PROBLEM DETAILS: Everything in the listing below must be duplicated exactly.
──────── PROVIDED RECORDS
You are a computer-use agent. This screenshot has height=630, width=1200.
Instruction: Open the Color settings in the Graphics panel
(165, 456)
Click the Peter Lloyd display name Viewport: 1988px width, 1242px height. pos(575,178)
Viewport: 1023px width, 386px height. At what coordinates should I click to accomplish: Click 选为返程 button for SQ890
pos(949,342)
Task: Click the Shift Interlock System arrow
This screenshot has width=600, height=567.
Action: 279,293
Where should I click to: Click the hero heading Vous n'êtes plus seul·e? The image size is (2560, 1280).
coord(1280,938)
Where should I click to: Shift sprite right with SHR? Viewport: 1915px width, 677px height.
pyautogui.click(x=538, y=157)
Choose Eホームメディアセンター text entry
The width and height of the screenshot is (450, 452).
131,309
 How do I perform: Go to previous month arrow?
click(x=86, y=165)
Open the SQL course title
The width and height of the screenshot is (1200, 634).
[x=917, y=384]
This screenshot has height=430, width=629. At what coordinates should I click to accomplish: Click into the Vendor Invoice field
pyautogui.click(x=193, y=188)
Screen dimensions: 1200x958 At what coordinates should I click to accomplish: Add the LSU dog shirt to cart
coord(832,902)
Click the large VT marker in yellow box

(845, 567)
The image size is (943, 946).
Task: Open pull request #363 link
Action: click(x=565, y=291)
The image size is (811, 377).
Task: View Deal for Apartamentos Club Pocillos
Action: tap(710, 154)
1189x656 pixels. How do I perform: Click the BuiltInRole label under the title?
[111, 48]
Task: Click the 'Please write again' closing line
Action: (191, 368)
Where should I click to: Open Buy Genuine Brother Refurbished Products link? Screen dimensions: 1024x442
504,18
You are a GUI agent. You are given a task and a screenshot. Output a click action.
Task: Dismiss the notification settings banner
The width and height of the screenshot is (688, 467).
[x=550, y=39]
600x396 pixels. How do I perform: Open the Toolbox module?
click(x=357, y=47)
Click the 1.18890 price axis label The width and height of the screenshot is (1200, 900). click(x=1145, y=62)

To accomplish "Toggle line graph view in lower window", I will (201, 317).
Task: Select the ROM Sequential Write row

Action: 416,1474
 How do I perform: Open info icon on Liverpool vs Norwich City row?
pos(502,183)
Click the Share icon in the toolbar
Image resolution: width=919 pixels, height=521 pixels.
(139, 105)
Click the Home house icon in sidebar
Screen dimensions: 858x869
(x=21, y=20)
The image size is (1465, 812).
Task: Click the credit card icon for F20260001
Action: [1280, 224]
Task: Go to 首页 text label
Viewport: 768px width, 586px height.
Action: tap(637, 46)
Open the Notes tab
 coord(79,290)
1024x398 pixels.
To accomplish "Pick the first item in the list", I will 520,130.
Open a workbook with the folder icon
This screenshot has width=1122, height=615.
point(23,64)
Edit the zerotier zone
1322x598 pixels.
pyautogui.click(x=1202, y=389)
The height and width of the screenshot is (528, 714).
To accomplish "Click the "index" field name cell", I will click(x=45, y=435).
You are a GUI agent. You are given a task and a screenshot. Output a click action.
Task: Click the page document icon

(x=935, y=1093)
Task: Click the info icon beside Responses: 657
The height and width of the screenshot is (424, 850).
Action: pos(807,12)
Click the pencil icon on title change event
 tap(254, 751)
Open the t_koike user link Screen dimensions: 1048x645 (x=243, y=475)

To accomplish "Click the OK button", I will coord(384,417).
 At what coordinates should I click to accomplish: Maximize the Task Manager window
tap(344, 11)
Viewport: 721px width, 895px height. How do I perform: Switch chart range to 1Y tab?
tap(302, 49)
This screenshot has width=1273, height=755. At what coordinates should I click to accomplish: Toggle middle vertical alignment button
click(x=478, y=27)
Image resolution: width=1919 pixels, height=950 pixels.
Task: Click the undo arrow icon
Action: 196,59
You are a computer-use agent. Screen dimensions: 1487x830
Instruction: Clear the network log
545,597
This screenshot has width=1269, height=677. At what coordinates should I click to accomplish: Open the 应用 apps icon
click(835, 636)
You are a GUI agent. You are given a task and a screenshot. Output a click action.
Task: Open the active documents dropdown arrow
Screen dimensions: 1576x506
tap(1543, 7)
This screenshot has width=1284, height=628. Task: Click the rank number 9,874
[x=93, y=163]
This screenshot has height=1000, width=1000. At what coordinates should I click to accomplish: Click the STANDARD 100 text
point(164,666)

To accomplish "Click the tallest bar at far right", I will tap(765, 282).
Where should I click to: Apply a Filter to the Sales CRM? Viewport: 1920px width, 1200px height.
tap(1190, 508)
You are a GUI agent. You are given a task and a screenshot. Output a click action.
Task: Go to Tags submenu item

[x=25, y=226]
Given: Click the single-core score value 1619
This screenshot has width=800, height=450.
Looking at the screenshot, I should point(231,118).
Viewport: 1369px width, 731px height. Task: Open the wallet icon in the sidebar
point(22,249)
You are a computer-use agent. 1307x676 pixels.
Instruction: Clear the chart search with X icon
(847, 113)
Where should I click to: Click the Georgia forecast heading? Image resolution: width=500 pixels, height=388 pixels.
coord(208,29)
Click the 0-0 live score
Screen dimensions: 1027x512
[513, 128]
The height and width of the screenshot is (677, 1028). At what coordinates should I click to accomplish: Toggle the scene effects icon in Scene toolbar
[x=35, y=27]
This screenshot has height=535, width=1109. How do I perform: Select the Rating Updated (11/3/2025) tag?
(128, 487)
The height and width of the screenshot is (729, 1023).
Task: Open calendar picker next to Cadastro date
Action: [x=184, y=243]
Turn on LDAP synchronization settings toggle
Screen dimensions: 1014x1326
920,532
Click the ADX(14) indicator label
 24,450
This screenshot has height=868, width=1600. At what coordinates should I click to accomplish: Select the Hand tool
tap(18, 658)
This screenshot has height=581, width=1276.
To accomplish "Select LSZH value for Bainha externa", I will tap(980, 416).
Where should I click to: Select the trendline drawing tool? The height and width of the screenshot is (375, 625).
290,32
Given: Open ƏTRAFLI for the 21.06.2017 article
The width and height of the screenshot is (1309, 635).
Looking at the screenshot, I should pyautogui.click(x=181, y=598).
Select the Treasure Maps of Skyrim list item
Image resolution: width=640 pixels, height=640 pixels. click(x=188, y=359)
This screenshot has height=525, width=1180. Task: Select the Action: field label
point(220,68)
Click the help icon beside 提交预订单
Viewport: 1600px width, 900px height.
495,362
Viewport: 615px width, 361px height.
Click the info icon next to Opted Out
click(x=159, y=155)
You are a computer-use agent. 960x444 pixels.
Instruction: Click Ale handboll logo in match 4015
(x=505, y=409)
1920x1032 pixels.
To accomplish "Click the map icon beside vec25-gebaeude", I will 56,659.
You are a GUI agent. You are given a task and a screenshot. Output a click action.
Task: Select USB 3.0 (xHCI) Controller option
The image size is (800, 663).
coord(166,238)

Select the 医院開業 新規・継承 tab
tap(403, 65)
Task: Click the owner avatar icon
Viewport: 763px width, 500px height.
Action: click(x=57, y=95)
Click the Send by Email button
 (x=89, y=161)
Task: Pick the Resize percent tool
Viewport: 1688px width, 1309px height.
────────────────
ANSWER BOX:
You are a computer-use agent. This screenshot has height=630, width=1200.
Instruction: Open the Color settings in the Graphics panel
(165, 456)
Click the Peter Lloyd display name Viewport: 1988px width, 1242px height. pos(575,178)
Viewport: 1023px width, 386px height. At what coordinates should I click to accomplish: Click 选为返程 button for SQ890
pos(949,342)
Task: Click the Shift Interlock System arrow
This screenshot has width=600, height=567.
Action: 279,293
Where should I click to: Click the hero heading Vous n'êtes plus seul·e? The image size is (2560, 1280).
coord(1280,938)
Where should I click to: Shift sprite right with SHR? Viewport: 1915px width, 677px height.
pyautogui.click(x=538, y=157)
Choose Eホームメディアセンター text entry
The width and height of the screenshot is (450, 452).
131,309
 How do I perform: Go to previous month arrow?
click(x=86, y=165)
Open the SQL course title
The width and height of the screenshot is (1200, 634).
[x=917, y=384]
This screenshot has height=430, width=629. At what coordinates should I click to accomplish: Click into the Vendor Invoice field
pyautogui.click(x=193, y=188)
Screen dimensions: 1200x958 At what coordinates should I click to accomplish: Add the LSU dog shirt to cart
coord(832,902)
Click the large VT marker in yellow box

(845, 567)
The image size is (943, 946).
Task: Open pull request #363 link
Action: click(x=565, y=291)
The image size is (811, 377).
Task: View Deal for Apartamentos Club Pocillos
Action: tap(710, 154)
1189x656 pixels. How do I perform: Click the BuiltInRole label under the title?
[111, 48]
Task: Click the 'Please write again' closing line
Action: (191, 368)
Where should I click to: Open Buy Genuine Brother Refurbished Products link? Screen dimensions: 1024x442
504,18
You are a GUI agent. You are given a task and a screenshot. Output a click action.
Task: Dismiss the notification settings banner
The width and height of the screenshot is (688, 467).
[x=550, y=39]
600x396 pixels. How do I perform: Open the Toolbox module?
click(x=357, y=47)
Click the 1.18890 price axis label The width and height of the screenshot is (1200, 900). click(x=1145, y=62)

To accomplish "Toggle line graph view in lower window", I will (201, 317).
Task: Select the ROM Sequential Write row

Action: 416,1474
 How do I perform: Open info icon on Liverpool vs Norwich City row?
pos(502,183)
Click the Share icon in the toolbar
Image resolution: width=919 pixels, height=521 pixels.
(139, 105)
Click the Home house icon in sidebar
Screen dimensions: 858x869
(x=21, y=20)
The image size is (1465, 812).
Task: Click the credit card icon for F20260001
Action: [1280, 224]
Task: Go to 首页 text label
Viewport: 768px width, 586px height.
Action: tap(637, 46)
Open the Notes tab
 coord(79,290)
1024x398 pixels.
To accomplish "Pick the first item in the list", I will 520,130.
Open a workbook with the folder icon
This screenshot has width=1122, height=615.
point(23,64)
Edit the zerotier zone
1322x598 pixels.
pyautogui.click(x=1202, y=389)
The height and width of the screenshot is (528, 714).
To accomplish "Click the "index" field name cell", I will click(x=45, y=435).
You are a GUI agent. You are given a task and a screenshot. Output a click action.
Task: Click the page document icon

(x=935, y=1093)
Task: Click the info icon beside Responses: 657
The height and width of the screenshot is (424, 850).
Action: pos(807,12)
Click the pencil icon on title change event
 tap(254, 751)
Open the t_koike user link Screen dimensions: 1048x645 (x=243, y=475)

To accomplish "Click the OK button", I will coord(384,417).
 At what coordinates should I click to accomplish: Maximize the Task Manager window
tap(344, 11)
Viewport: 721px width, 895px height. How do I perform: Switch chart range to 1Y tab?
tap(302, 49)
This screenshot has width=1273, height=755. At what coordinates should I click to accomplish: Toggle middle vertical alignment button
click(x=478, y=27)
Image resolution: width=1919 pixels, height=950 pixels.
Task: Click the undo arrow icon
Action: 196,59
You are a computer-use agent. Screen dimensions: 1487x830
Instruction: Clear the network log
545,597
This screenshot has width=1269, height=677. At what coordinates should I click to accomplish: Open the 应用 apps icon
click(835, 636)
You are a GUI agent. You are given a task and a screenshot. Output a click action.
Task: Open the active documents dropdown arrow
Screen dimensions: 1576x506
tap(1543, 7)
This screenshot has width=1284, height=628. Task: Click the rank number 9,874
[x=93, y=163]
This screenshot has height=1000, width=1000. At what coordinates should I click to accomplish: Click the STANDARD 100 text
point(164,666)

To accomplish "Click the tallest bar at far right", I will tap(765, 282).
Where should I click to: Apply a Filter to the Sales CRM? Viewport: 1920px width, 1200px height.
tap(1190, 508)
You are a GUI agent. You are given a task and a screenshot. Output a click action.
Task: Go to Tags submenu item

[x=25, y=226]
Given: Click the single-core score value 1619
This screenshot has width=800, height=450.
Looking at the screenshot, I should point(231,118).
Viewport: 1369px width, 731px height. Task: Open the wallet icon in the sidebar
point(22,249)
You are a computer-use agent. 1307x676 pixels.
Instruction: Clear the chart search with X icon
(847, 113)
Where should I click to: Click the Georgia forecast heading? Image resolution: width=500 pixels, height=388 pixels.
coord(208,29)
Click the 0-0 live score
Screen dimensions: 1027x512
[513, 128]
The height and width of the screenshot is (677, 1028). At what coordinates should I click to accomplish: Toggle the scene effects icon in Scene toolbar
[x=35, y=27]
This screenshot has height=535, width=1109. How do I perform: Select the Rating Updated (11/3/2025) tag?
(128, 487)
The height and width of the screenshot is (729, 1023).
Task: Open calendar picker next to Cadastro date
Action: [x=184, y=243]
Turn on LDAP synchronization settings toggle
Screen dimensions: 1014x1326
920,532
Click the ADX(14) indicator label
 24,450
This screenshot has height=868, width=1600. At what coordinates should I click to accomplish: Select the Hand tool
tap(18, 658)
This screenshot has height=581, width=1276.
To accomplish "Select LSZH value for Bainha externa", I will tap(980, 416).
Where should I click to: Select the trendline drawing tool? The height and width of the screenshot is (375, 625).
290,32
Given: Open ƏTRAFLI for the 21.06.2017 article
The width and height of the screenshot is (1309, 635).
Looking at the screenshot, I should pyautogui.click(x=181, y=598).
Select the Treasure Maps of Skyrim list item
Image resolution: width=640 pixels, height=640 pixels. click(x=188, y=359)
This screenshot has height=525, width=1180. Task: Select the Action: field label
point(220,68)
Click the help icon beside 提交预订单
Viewport: 1600px width, 900px height.
495,362
Viewport: 615px width, 361px height.
Click the info icon next to Opted Out
click(x=159, y=155)
You are a computer-use agent. 960x444 pixels.
Instruction: Click Ale handboll logo in match 4015
(x=505, y=409)
1920x1032 pixels.
To accomplish "Click the map icon beside vec25-gebaeude", I will 56,659.
You are a GUI agent. You are given a task and a screenshot. Output a click action.
Task: Select USB 3.0 (xHCI) Controller option
The image size is (800, 663).
coord(166,238)

Select the 医院開業 新規・継承 tab
tap(403, 65)
Task: Click the owner avatar icon
Viewport: 763px width, 500px height.
Action: click(x=57, y=95)
Click the Send by Email button
 (x=89, y=161)
Task: Pick the Resize percent tool
Viewport: 1688px width, 1309px height.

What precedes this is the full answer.